Wednesday, May 9, 2012

Ouch



"I also need to improve my vocabulary and spelliungs." 





Cue for me to go and die a painful death somewhere. 

Monday, May 7, 2012

I've been told,





"Friends and family will stay with me forever but teachers will not so I need to make stronger relationships with them rather than teachers." 

"I will try to gain more information, so that I have almost all the knowledge needed to travel to different places. By acheiving these goals, I will reach my main goal, which is to become an actress or a secret agent." 



Thursday, July 14, 2011

smoke and mirrors. lost and found.

Wednesday, May 11, 2011

what price, insight?


if a slowly ripening cynicism, recognizing that life has jagged edges and glossed over cracks in unexpected places is a sign of growing up, then i am yet to attain it. if the test of good writing is in its capacity to jolt one out of mental and moral complacence, then lisa moore's collection of ten short stories 'open' more than sufficiently does so.

i uncover each sentence like a secret bar of chocolate, to be savored till it melts away. i don't want the book to end. the sharpness and uncomfortable honesty of her prose threatens to distort the benign image of the adult world that i still defend. yet, all the cruelty and sadness and flashes of love and tenderness that she writes about with unsentimental detachment, is what makes this unforgettable. reminds me of a nell freudenberger story 'the tutor' that i had read in Granta-82 once and could not get out of my mind hence. an interview here.




from 'Craving':


i realise now, totally zonked that i have always believed the flaws of men are born of a stupidity for which they, men, can't be held accountable. i recognize in a flash that all my relations with men have been guided by this generous and condescending premise. i see now that the theory comes from the lack of courage required to face the truth, which is that men are pricks.
they're aware women like me exist, women who believe they have been shafted in terms of a moral spine, and these men welcome these women's low opinions of themselves, and capitalize on it.


and later;


i have forsaken the promises of our adolescence; hiding near the warm tires of parked cars while playing spotlight at dusk, holding still while curling irons burn our scalps, splashes of silver raining from the disco balls in the parish hall, mashed banana emollients, face scrubs with twigs and bits of apricot, ears pierced with an ice cube and sewing needle, and the disquieting loss of a belief in God. the saturated aura, a kinetic field of blue light, that surrounded a silent phone while we willed it to ring. our periods. dusk, all by itself, dusk, walking home from school after a volleyball game and the light withdrawing from the pavement. 
i look at my husband, i try to feel dissatisfied but i can't, he is a beautiful man.






Saturday, May 7, 2011

what price, philosoppy?

turned over a new leaf. getting crinkly around the edges.

Friday, May 6, 2011

what price, TV?


what is wrong with national television?
if after a hard day's hard labour, an honest tax-paying citizen can't come home and watch some TV, what is the point of life? so very pointless.

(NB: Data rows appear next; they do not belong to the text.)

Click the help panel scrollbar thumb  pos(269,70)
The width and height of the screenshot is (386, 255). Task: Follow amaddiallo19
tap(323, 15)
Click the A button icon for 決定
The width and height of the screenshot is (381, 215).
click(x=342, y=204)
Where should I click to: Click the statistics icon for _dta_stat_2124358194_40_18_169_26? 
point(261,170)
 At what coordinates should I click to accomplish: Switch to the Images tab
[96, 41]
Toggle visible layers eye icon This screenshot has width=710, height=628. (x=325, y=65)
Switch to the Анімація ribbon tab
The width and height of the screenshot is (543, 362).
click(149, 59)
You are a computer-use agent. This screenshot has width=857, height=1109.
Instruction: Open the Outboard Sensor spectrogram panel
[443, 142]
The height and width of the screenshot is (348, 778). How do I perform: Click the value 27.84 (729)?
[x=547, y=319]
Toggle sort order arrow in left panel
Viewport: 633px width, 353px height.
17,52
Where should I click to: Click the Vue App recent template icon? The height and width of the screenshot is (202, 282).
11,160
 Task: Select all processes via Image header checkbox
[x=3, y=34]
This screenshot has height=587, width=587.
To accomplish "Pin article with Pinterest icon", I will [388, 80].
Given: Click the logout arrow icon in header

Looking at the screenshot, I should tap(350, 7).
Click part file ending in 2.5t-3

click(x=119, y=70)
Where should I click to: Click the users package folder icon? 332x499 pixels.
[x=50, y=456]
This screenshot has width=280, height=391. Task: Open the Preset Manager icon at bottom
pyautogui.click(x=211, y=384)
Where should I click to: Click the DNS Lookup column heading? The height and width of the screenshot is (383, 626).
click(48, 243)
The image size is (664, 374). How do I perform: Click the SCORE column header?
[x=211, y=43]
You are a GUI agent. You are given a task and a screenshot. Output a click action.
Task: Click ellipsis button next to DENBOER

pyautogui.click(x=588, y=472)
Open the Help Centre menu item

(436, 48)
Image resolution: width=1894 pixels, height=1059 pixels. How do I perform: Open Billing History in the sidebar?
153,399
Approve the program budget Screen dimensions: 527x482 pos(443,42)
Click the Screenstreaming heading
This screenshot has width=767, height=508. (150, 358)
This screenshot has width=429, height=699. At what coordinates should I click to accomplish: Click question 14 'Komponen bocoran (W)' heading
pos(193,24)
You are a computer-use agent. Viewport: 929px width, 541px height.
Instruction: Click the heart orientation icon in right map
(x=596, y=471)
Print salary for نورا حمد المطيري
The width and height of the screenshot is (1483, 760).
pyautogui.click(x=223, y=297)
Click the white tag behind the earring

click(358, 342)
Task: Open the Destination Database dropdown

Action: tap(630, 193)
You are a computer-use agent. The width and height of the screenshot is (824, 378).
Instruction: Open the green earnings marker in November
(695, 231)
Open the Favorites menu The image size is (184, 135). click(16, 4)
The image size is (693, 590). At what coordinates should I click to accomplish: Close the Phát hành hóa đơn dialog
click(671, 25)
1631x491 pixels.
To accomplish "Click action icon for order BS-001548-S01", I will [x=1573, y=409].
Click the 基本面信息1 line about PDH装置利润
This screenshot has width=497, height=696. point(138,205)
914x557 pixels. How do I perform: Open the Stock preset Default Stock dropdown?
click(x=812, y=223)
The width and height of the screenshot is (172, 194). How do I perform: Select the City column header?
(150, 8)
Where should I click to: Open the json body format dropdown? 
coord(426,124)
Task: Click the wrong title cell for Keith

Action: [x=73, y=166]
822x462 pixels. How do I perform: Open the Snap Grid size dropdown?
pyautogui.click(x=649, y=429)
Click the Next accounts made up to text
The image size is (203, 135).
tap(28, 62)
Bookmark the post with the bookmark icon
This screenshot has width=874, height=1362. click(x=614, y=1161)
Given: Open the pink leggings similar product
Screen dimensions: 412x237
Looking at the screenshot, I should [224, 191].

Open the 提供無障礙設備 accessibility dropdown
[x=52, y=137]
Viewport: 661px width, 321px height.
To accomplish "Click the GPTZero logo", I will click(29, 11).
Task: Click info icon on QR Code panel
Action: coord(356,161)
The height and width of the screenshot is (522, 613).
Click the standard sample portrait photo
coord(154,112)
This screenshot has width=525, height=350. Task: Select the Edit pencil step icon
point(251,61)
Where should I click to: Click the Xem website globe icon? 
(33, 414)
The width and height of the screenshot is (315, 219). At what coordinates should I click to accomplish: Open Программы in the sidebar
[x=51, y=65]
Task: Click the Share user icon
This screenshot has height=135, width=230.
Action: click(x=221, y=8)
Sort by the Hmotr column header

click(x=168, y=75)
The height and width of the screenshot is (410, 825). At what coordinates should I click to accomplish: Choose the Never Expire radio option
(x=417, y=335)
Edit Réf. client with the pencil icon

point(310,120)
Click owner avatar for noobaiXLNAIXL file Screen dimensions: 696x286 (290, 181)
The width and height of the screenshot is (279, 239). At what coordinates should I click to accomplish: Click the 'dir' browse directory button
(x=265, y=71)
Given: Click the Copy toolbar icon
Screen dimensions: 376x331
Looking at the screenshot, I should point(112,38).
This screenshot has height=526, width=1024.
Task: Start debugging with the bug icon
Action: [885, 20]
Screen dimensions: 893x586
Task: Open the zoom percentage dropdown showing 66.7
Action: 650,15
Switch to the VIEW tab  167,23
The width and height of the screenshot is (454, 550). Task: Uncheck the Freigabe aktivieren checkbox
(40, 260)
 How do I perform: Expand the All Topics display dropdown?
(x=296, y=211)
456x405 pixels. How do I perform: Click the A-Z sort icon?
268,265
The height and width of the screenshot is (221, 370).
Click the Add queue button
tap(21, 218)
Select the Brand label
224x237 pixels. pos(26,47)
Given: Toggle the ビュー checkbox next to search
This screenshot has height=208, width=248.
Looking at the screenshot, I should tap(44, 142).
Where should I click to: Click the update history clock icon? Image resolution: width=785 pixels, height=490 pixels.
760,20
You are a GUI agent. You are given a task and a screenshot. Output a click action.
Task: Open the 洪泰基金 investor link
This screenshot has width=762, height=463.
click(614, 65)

i switch on the TV in the hopes of getting some suitably mind-numbing entertainment. something that would soothe my frayed nerves and make everything else seem less terrible by comparison, and what do i get? crime against humanity perpetrated without any shame or remorse. has PETA nothing to say about this? is no one willing to pose nude to highlight the plight of the imprisoned modern woman?

the first sight that greets mine tired eyes is a constipated looking tusshar kapoor serenading an even more constipated amrita arora (?or rao?) with a totally constipated song by some constipated lyricist about badals and pani and their respective colours.

my defense mechanism kicks in and delivers a shot of pure adrenalin to my fingers which in turn helps me switch channels before i die of disgust.

and what do i see?

that normally wholesome asin in a dangerously short skirt executing moves that threaten a wardrobe malfunction with the dabanng khan in a very prabhu deva song with very prabhu deva choreography.

the next panicked channel change does not bode well either. promo for some movie proclaiming itself ‘india’s first 3D film’. must serve chills of spine tingling proportions if the hero’s face is anything to go by. what could be more horrific than a man who looks like a badly shaved potato?only himmesh reshammiya. but that is another horror story.

the only saving grace was the promo for the kiddie movie ‘stanley ka dabba’ which shows some very real looking kids eating some very real looking food and a suitably pervy looking schoolmaster. I am buying a ticket.


Thursday, May 5, 2011

what price, beauty?

god,

in case what these new-age religion guys are saying is true, and in case there is some chance of reincarnation at all, note this request - i want to be reincarnated as sade.

thank you.

Monday, May 2, 2011

clash of the titans

epic fight for the remote begins. the gorilla is home.